Giving Visual Appeal to a Drab Resume

20 May
I-CareerSearch

Candidates must tune-up their resume to ensure they move to the next step in the hiring process.

While it may be disheartening to submit resumes all over your area and never receive as much as an email, the time has come to give hiring managers what they’re looking for.  The truth of the matter is most resumes are screened out by an office support person.  A job seeker may have great credentials, but if the individual reviewing the document cannot find the candidate’s positive attributes because of a poor design and lack of visual appeal, the resume will never get in to the hands of the decision maker.

Here are some tips to help candidates turn their resume from drab to “fab” in less than an hour.

1.  The candidate’s name should be front and center.

At the top of every resume should be the individuals name.  The recommended font size is between 16 and 18, and should be bold.  This makes an impactful impression on the reader, and is aesthetically pleasing.

2.  Put a separating line between the name and contact information.

The contact information should be easily found below the name, and should be in a smaller font.  Be sure to include full mailing address, email address, and phone number with area code.  Use the font within the same family as the name.

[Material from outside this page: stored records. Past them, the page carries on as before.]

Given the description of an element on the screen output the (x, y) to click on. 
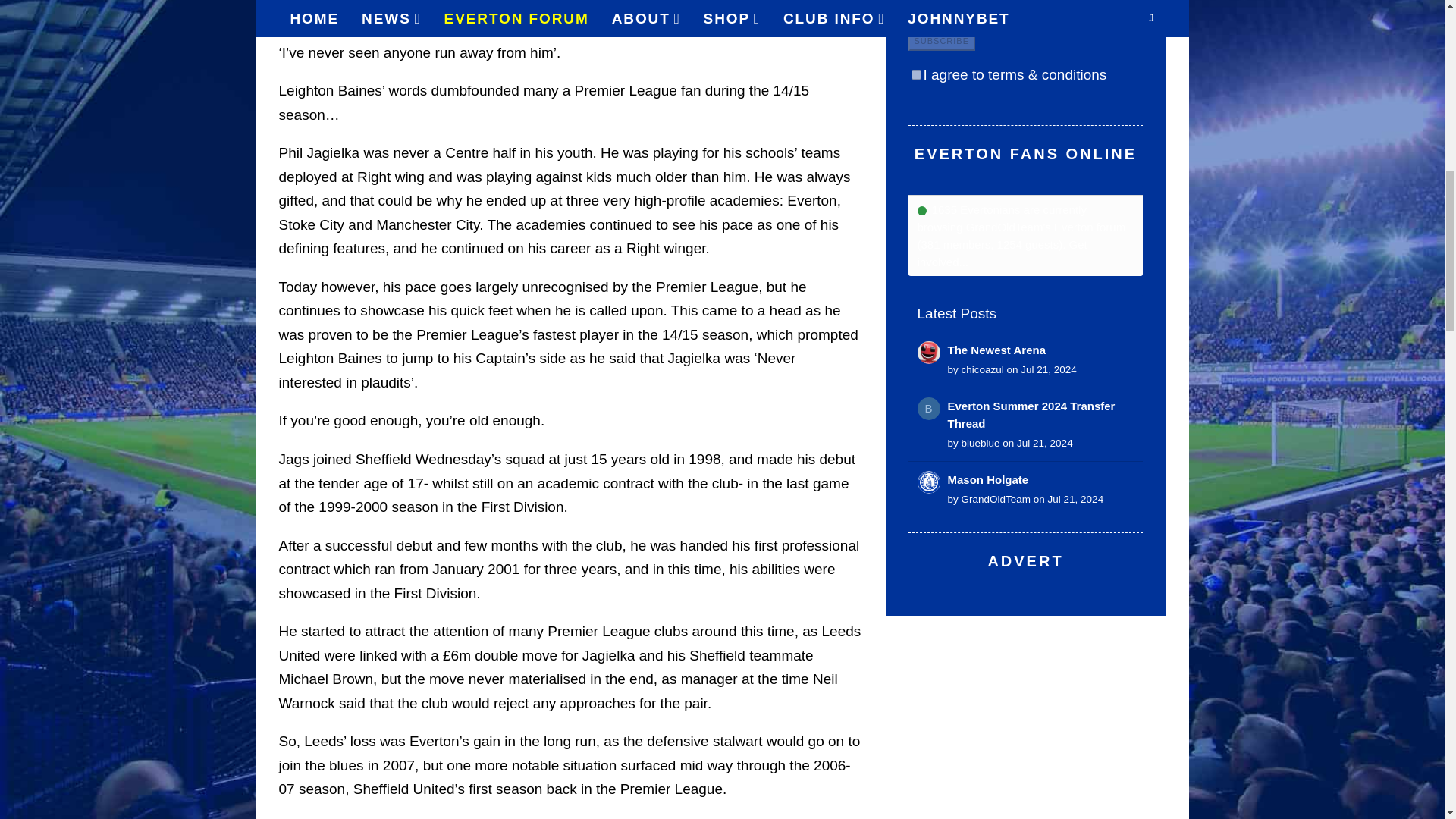
on (916, 74)
Subscribe (941, 40)
Given the description of an element on the screen output the (x, y) to click on. 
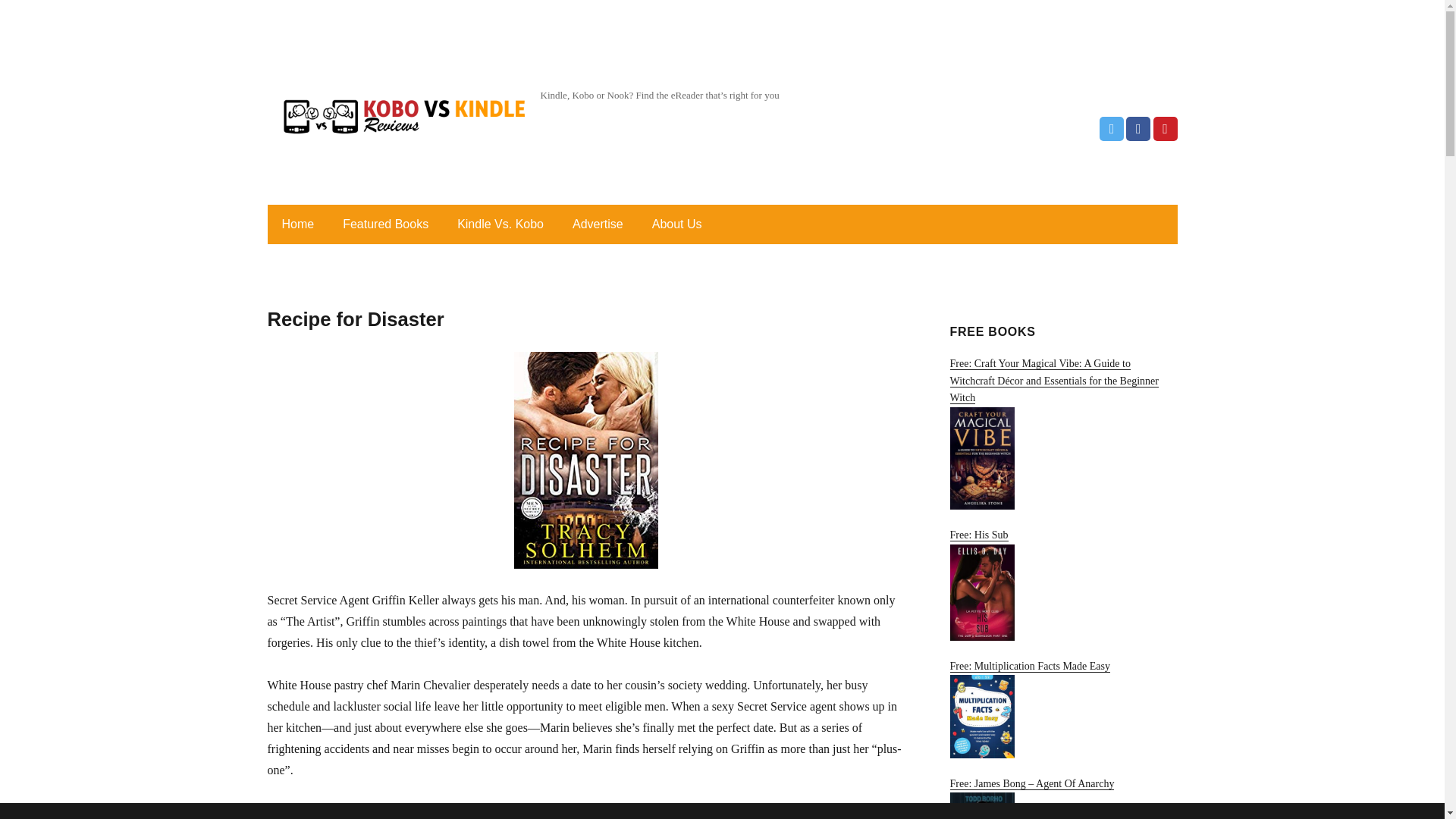
Pinterest (1164, 128)
Free: Multiplication Facts Made Easy (1062, 709)
Twitter (1111, 128)
Kindle Vs. Kobo (500, 224)
Featured Books (385, 224)
Facebook (1137, 128)
Advertise (597, 224)
Free: His Sub (1062, 584)
About Us (677, 224)
Home (297, 224)
Given the description of an element on the screen output the (x, y) to click on. 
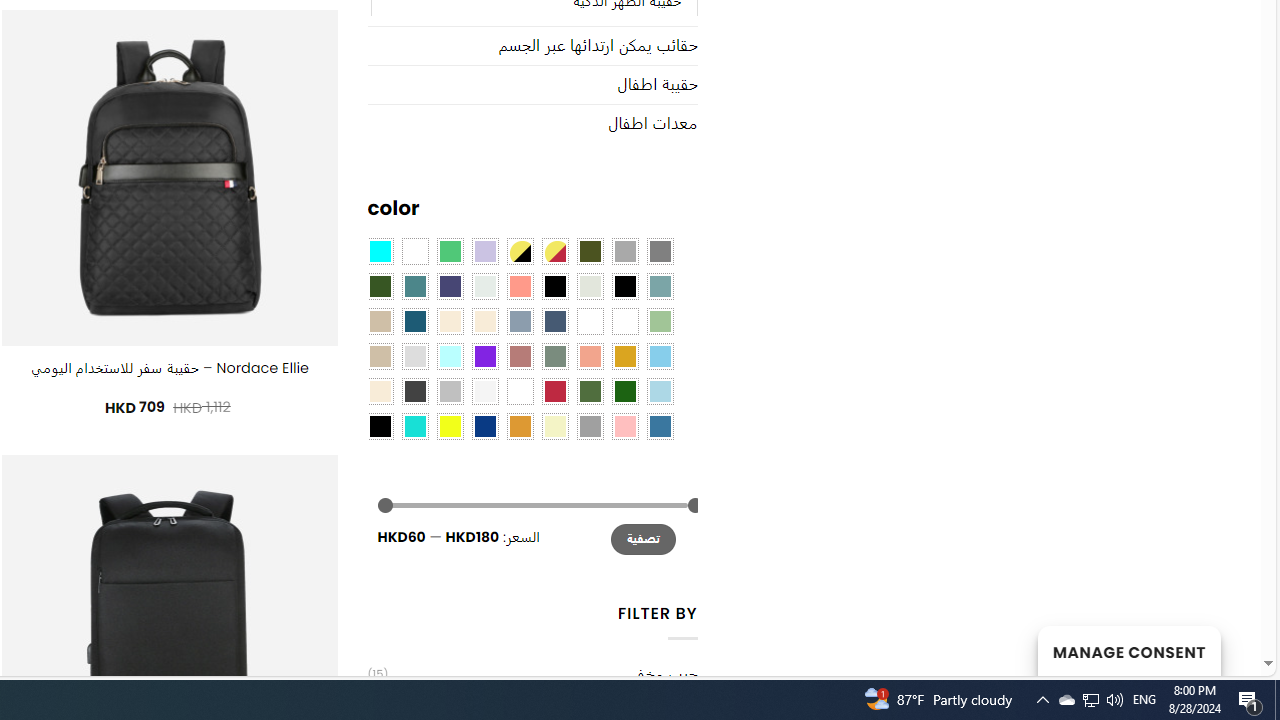
Kelp (589, 321)
Yellow-Black (519, 251)
Brownie (379, 321)
Rose (519, 355)
Yellow-Red (554, 251)
Given the description of an element on the screen output the (x, y) to click on. 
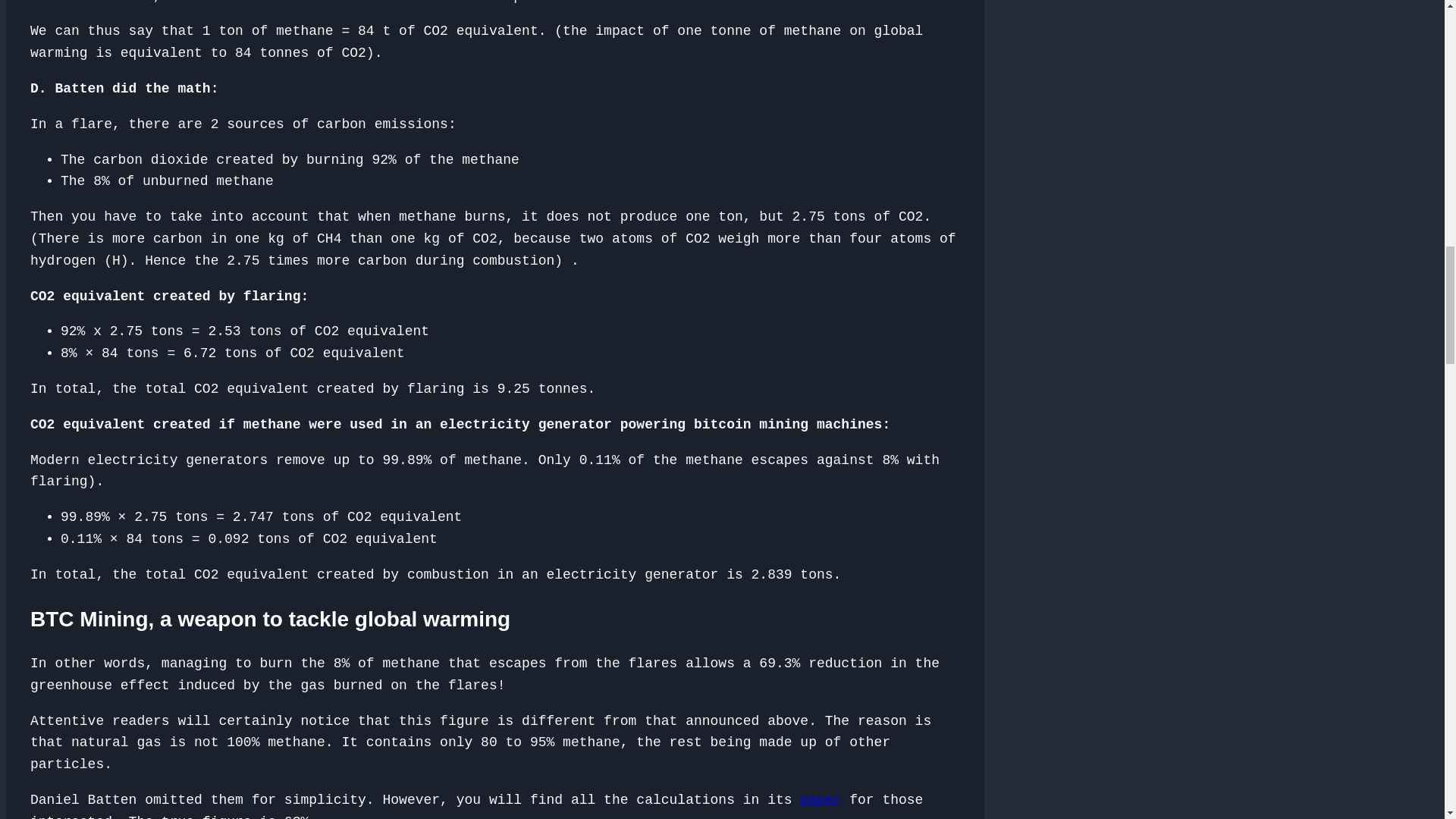
paper (820, 799)
Given the description of an element on the screen output the (x, y) to click on. 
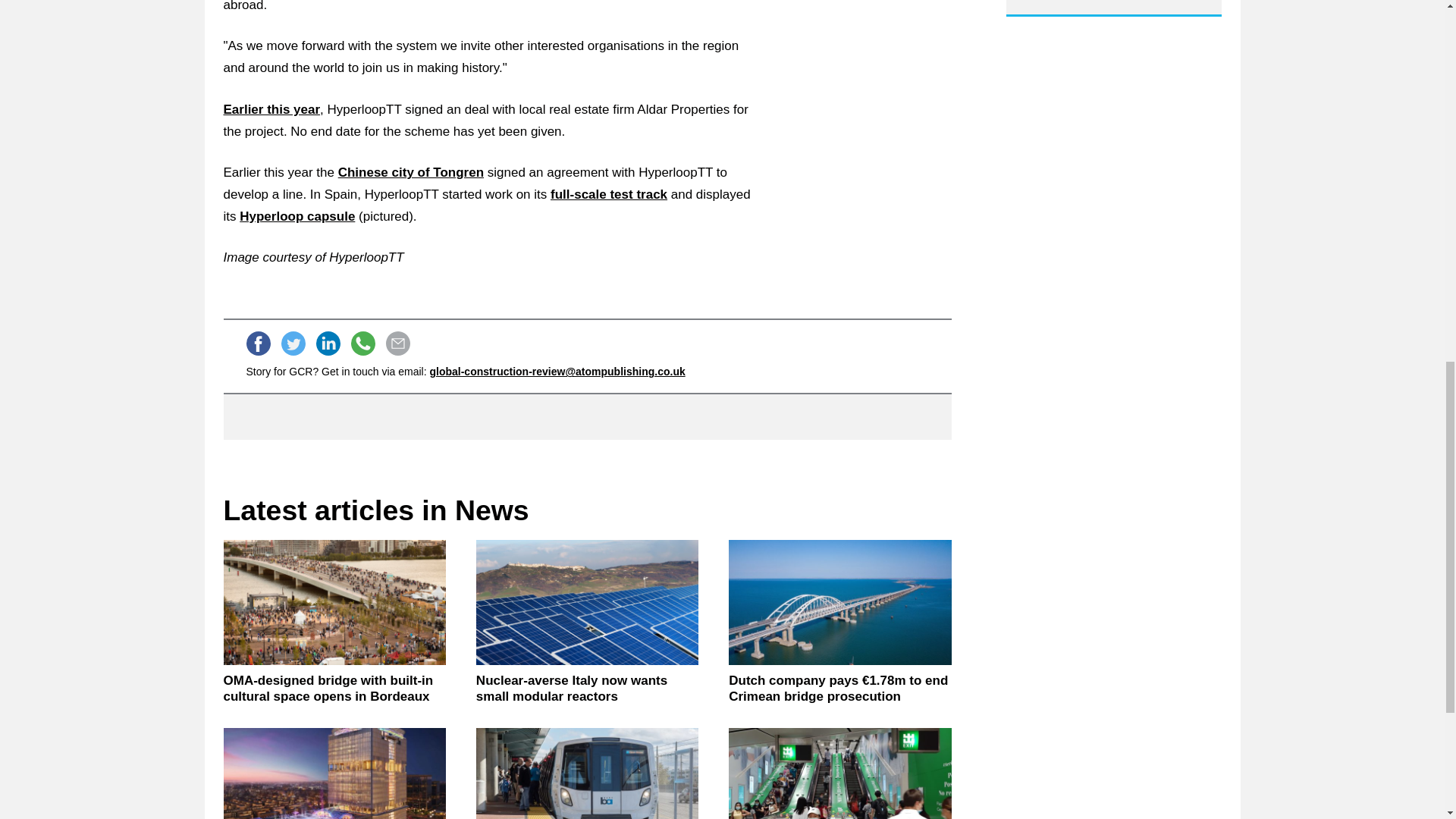
Share on Facebook (257, 343)
Nuclear-averse Italy now wants small modular reactors (587, 602)
Share on WhatsApp (362, 343)
Share on LinkedIn (327, 343)
Tweet (292, 343)
Send email (397, 343)
Given the description of an element on the screen output the (x, y) to click on. 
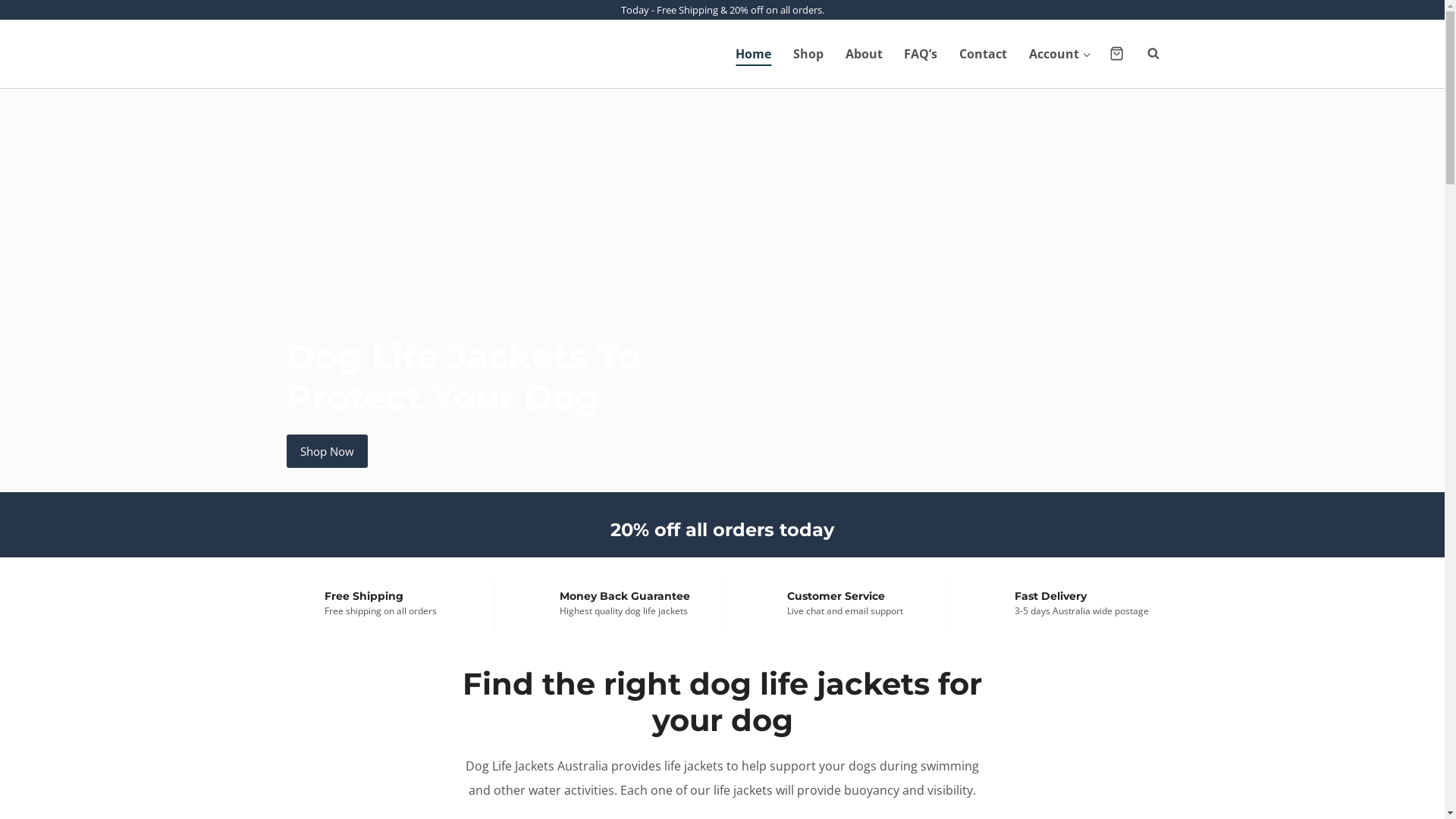
Account Element type: text (1060, 53)
Contact Element type: text (983, 53)
Shop Element type: text (807, 53)
About Element type: text (863, 53)
Shop Now Element type: text (326, 450)
Home Element type: text (753, 53)
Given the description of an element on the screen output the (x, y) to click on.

3.  Consider nixing the objective statement, and instead, inserting a target job title – centered and bold.

This method ensures the keywords the employer is looking for within the resume are utilized, and cuts down on the unnecessary verbiage that can often get incorporated in to the document. 

4.  Create the profile or summary that is no more than 5 – 6 lines long.

In most cases, a candidate’s resume has no more than 7 seconds to make the cut.  Employers and support personnel routinely read the first half of the first page of the resume, and based on the information they find there, make a decision as to whether they want to file it in the filing cabinet or the trash can.  Utilize short, descriptive sentences that articulate value to the employer.  A good resume tells the hiring manager “what’s in it for them” to make this candidate a part of their team.

5.  Divide sections (education, employment history, etc.) by using bold text.

The eye should flow down the paper when reading a well-designed resume.  To ensure the reader makes their way down the page, increase the font size for each section to 14, and be sure to use bold.  This creates separate sections and partitions the information exactly as necessary. 

The resume should be a reflection of the candidate’s ability to sell and market themselves in a competitive job market.  Incorporating the basics of visual appeal ensure the document is read, and the interview is scheduled.